# Bootstrapping the t-Test

my problem is of practical nature regarding bootstrapping the t-Test.

My approach is to code a function which resamples the data vector and calculates the t-statistic for each new (resampled) vector. Then I want that the type 1 error of this function converges to something around 5% by using:

mean(replicate(2000, my_fun(rnorm(10),...)))

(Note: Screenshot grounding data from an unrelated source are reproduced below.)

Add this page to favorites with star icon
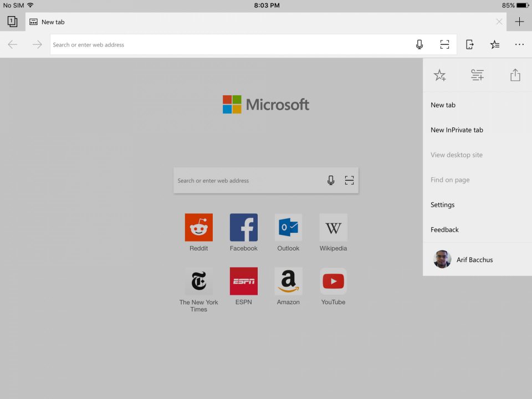 (x=439, y=75)
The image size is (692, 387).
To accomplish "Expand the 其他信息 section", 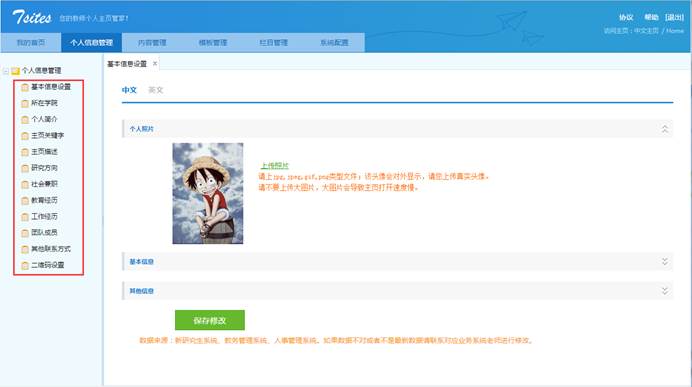I will point(665,291).
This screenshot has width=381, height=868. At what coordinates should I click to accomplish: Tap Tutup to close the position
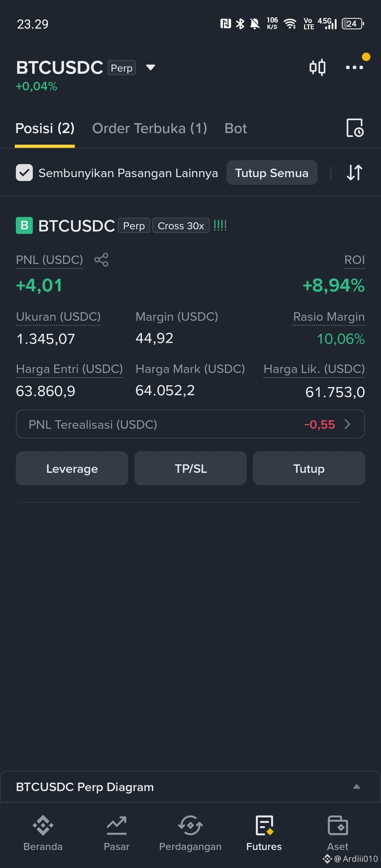(x=309, y=468)
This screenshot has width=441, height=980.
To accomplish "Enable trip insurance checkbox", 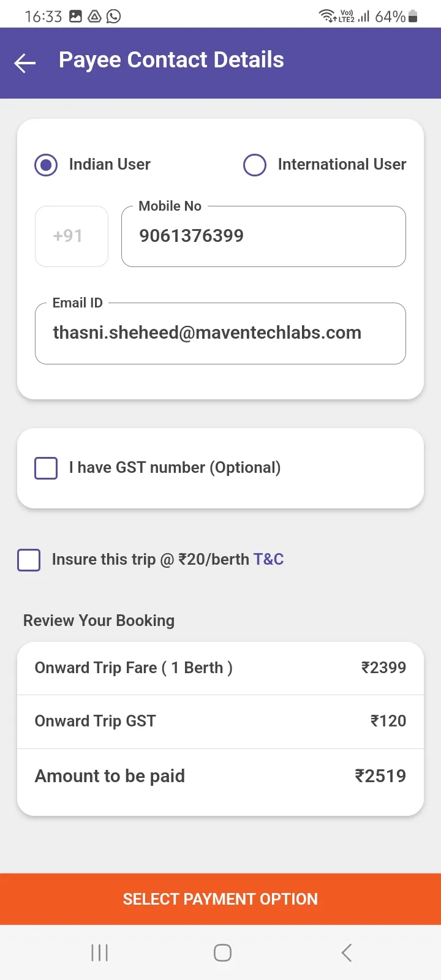I will [x=29, y=560].
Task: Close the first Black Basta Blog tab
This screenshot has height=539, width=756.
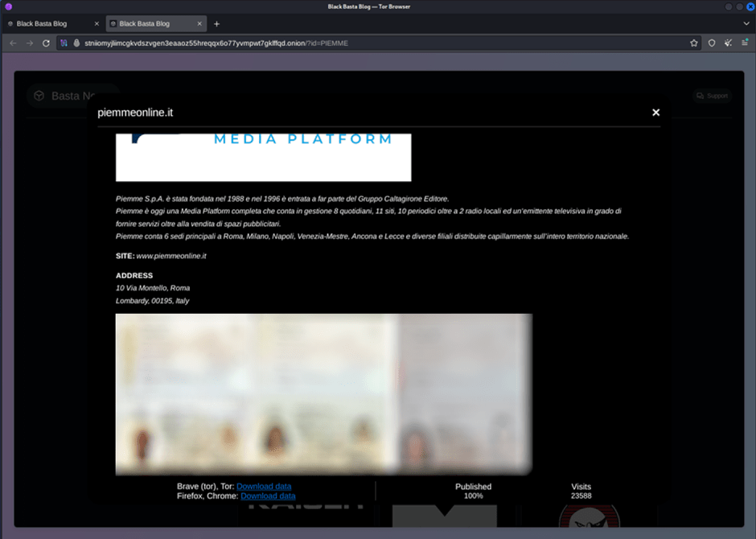Action: [x=97, y=24]
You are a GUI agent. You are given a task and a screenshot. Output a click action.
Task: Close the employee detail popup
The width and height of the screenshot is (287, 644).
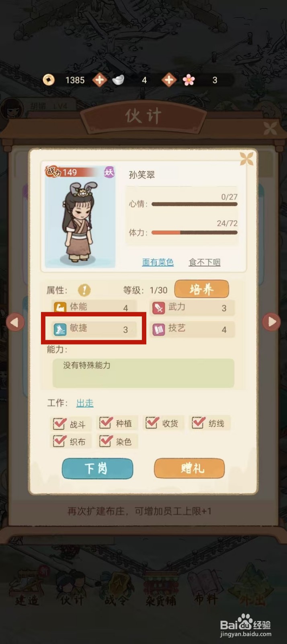pos(246,159)

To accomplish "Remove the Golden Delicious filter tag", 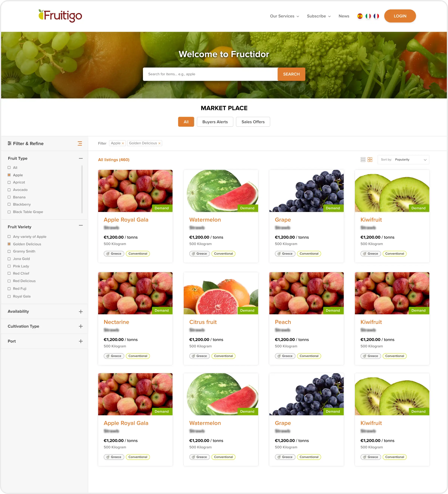I will click(159, 143).
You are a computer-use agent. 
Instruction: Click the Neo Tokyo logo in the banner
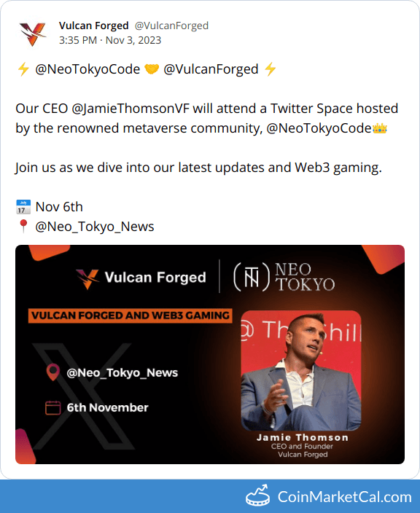pos(284,277)
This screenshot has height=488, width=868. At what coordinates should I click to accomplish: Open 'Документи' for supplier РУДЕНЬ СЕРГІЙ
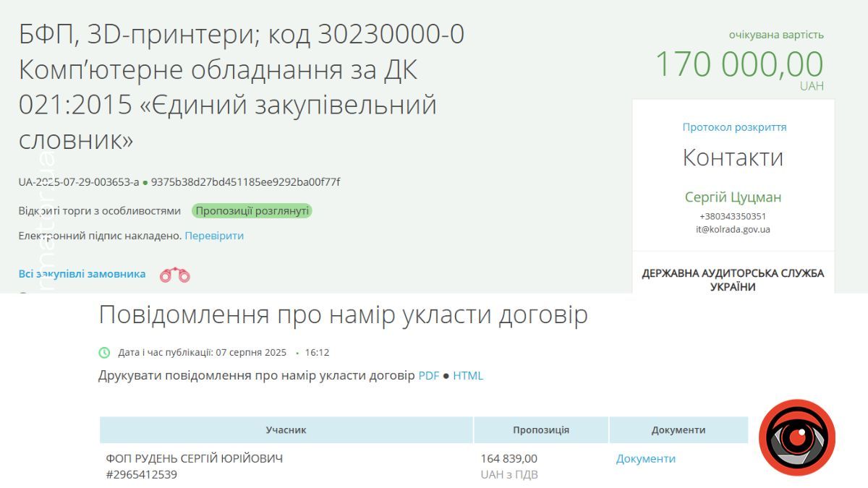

in R (my_fun is the bootstrapped t-Test returning TRUE if alternative is rejected). My underlying calculations of the t-Statistics are correct (I checked them manually and also tried coding them in C, C++, R). Following problem occurs: If I use classic non-parametric resampling such as:

x.sim = matrix(sample(x, replace = T, size = nboot * length(x)), nrow = nboot)

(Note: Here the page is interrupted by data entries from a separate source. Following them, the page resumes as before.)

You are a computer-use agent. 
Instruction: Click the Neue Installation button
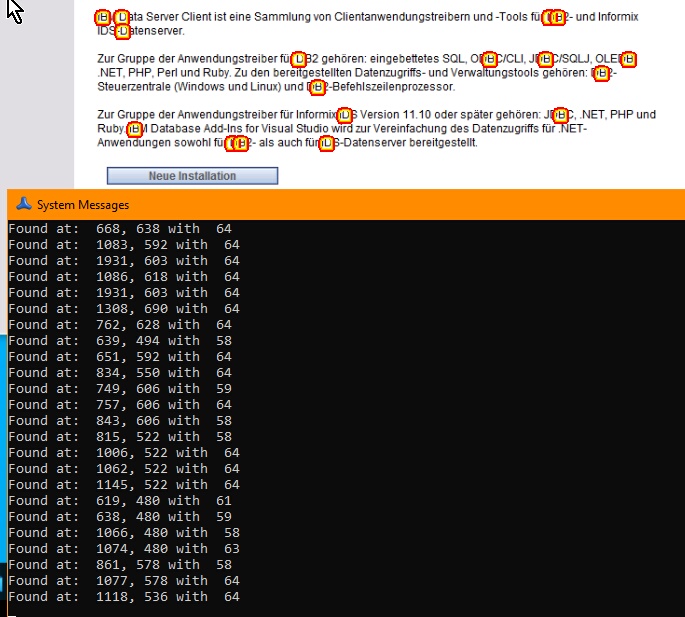coord(192,176)
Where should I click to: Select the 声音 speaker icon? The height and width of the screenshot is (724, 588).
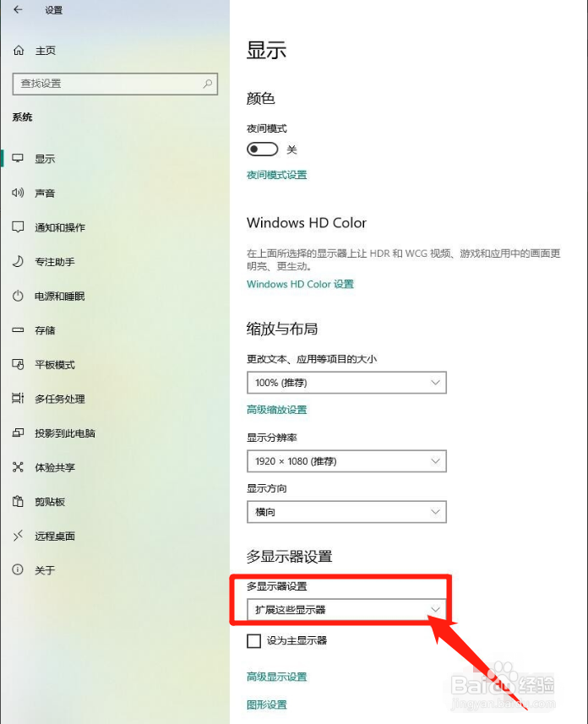click(x=18, y=193)
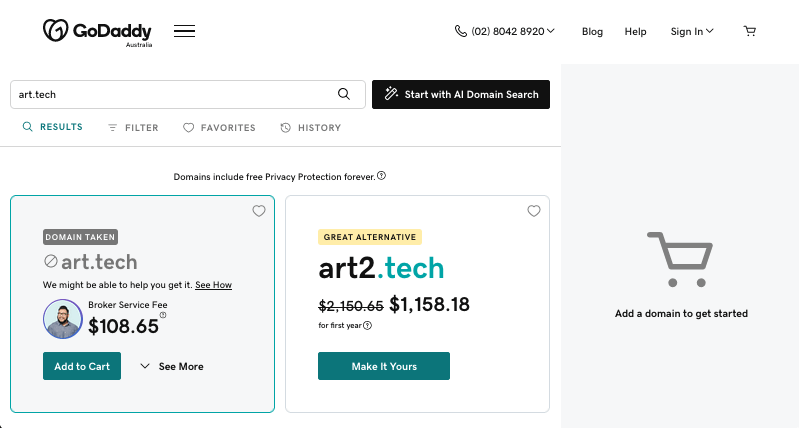Viewport: 799px width, 428px height.
Task: Click the domain search input field
Action: coord(170,94)
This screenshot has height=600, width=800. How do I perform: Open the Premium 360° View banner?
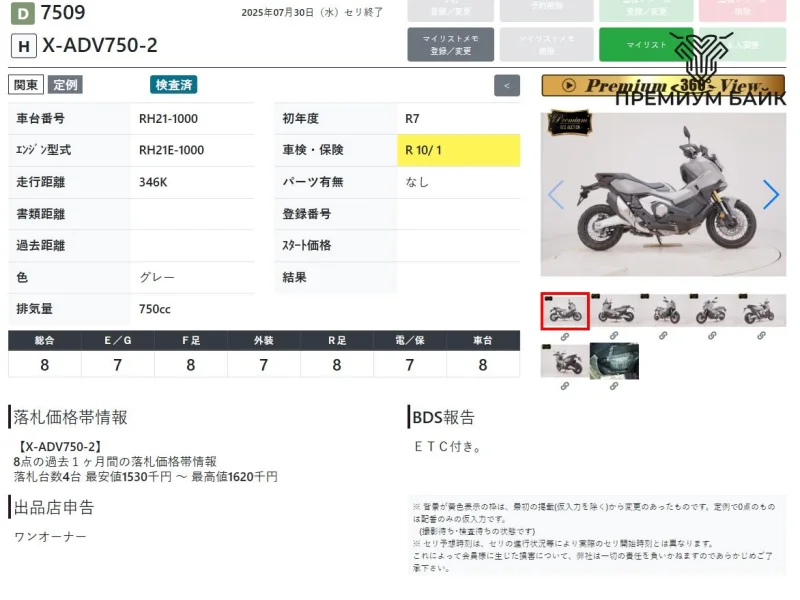(x=663, y=86)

where x is the original data vector fed and nboot the number of resamplings, my type 1 error is 0 (irrespective of number of simulations and resamplings), so it never accepts alternative hypothesis. However, if I change the resampling to:

x.sim = sample(x, replace = T, size = nboot * length(x)) * matrix(sample(c(1, -1), replace = T, size = nboot * length(x)), nrow = nboot)


which is basically a non-centered wild bootstrap it works and converges to 5%.

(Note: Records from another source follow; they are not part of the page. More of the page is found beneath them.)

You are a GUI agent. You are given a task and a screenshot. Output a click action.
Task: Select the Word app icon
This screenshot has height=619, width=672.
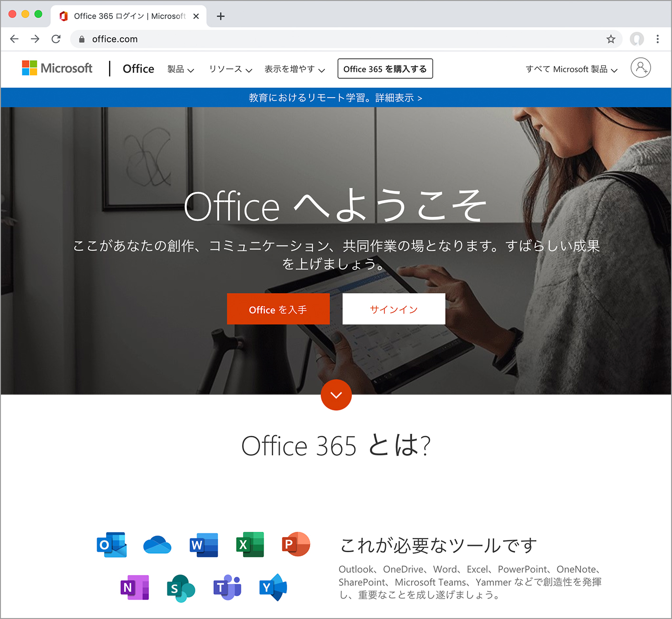point(203,545)
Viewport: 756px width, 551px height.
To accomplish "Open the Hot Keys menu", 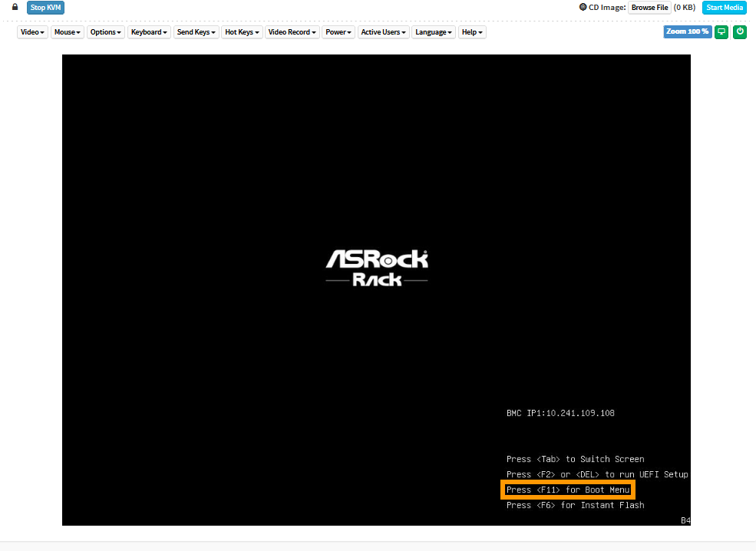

I really wonder why the original non-parametric does not work in my case. I checked other possible error sources in my codes but didn't found any. The calculations of means, variances and test statistics are correct (checked manually, correct up to e-15). So it seems that the reason is actually the resampling of the values itself and I don't get why. If you have any ideas or suggestions for improvements, please answer. :)

Also: I am aware of packages for R such as boot, however it is not my intention to use them but to understand the coding of such bootstrapping itself (e.g. for courses at university).

Edit: Here is a MWE. (Here x.sim is named x.perm)

  t.sim = function(x, nboot = 1000, alpha = 0.05, mu = 0){
n = length(x)
x.perm = matrix(sample(x, size = nboot * n, replace = T), ncol = n, nrow = nboot, byrow = T) # Resampled Bootstrap Matrix

x.bar = rowMeans(x.perm)  # Means of Bootstrap Matrix
x.var = (rowSums(x.perm^2) - n * x.bar^2)/(n - 1) # Variance of the bootstrap matrix
#Bootstrapped t-statistics
T.star = (x.bar - mu)/sqrt(x.var / n)

#T-Value of original data
T.true = (mean(x) - mu)/(sqrt(var(x)/n))

#Compute Critical values
c.crit  = quantile(T.star, c(alpha/2, 1-alpha/2))
#Check whether the true t-Statistic lies outside those values
perm  = (T.true < c.crit[1] | T.true > c.crit[2])
return(perm)
}
# Check how often it returns true (thus rejects the null)
mean(replicate(1000, t.sim(rnorm(10))))
[1] 0


Please note that the only modification which achieved the correct convergence of type 1 error rate was the one with using rademacher weights. Different calculations in different languages didn't do the work.

• p values are based on sampling distributions under the null hypothesis. Your approach seems to be working with sampling distributions under the alternative hypothesis. Commented Apr 5, 2020 at 6:17
• My_fun uses mu_0 = 0 and rnorm(10) generates data points with mean = 0 and var = 1. So if you could explain where I am in the alternative and why one approach works and one not I'd be thankful. Identifying the specific problem is exactly where I'm stuck. Commented Apr 5, 2020 at 11:13
• Clearly something is wrong with your code--but without the details of what you're doing, all we can offer is speculation. Please include enough details to support your contention that the Type I error is zero.
– whuber
Commented Apr 5, 2020 at 14:51
• Edited. Provided a MWE. Commented Apr 5, 2020 at 15:01

I found the mistake, it lies in the bootstrapped distribution. In the above code the dist. is calculated by

T.star = (x.bar - mu)/sqrt(x.var / n)


Which is equal to $$T^{*} = \sqrt{n}\frac{\bar{X.}^{*} - \mu_0}{\hat{\sigma}^{*}}$$

However, the computation should be $$T^{*} = \sqrt{n}\frac{\bar{X.}^{*} - \mathbb{E}[\bar{X.}^{*}\mid X]}{\hat{\sigma}^{*}}$$ So, since $$\mathbb{E}[\bar{X.}^{*}\mid X] = \bar{x}$$, changing my code to

T.star = (x.bar - mean(x))/sqrt(x.var / n)


does the job and convergence is reached in type-1-error rate.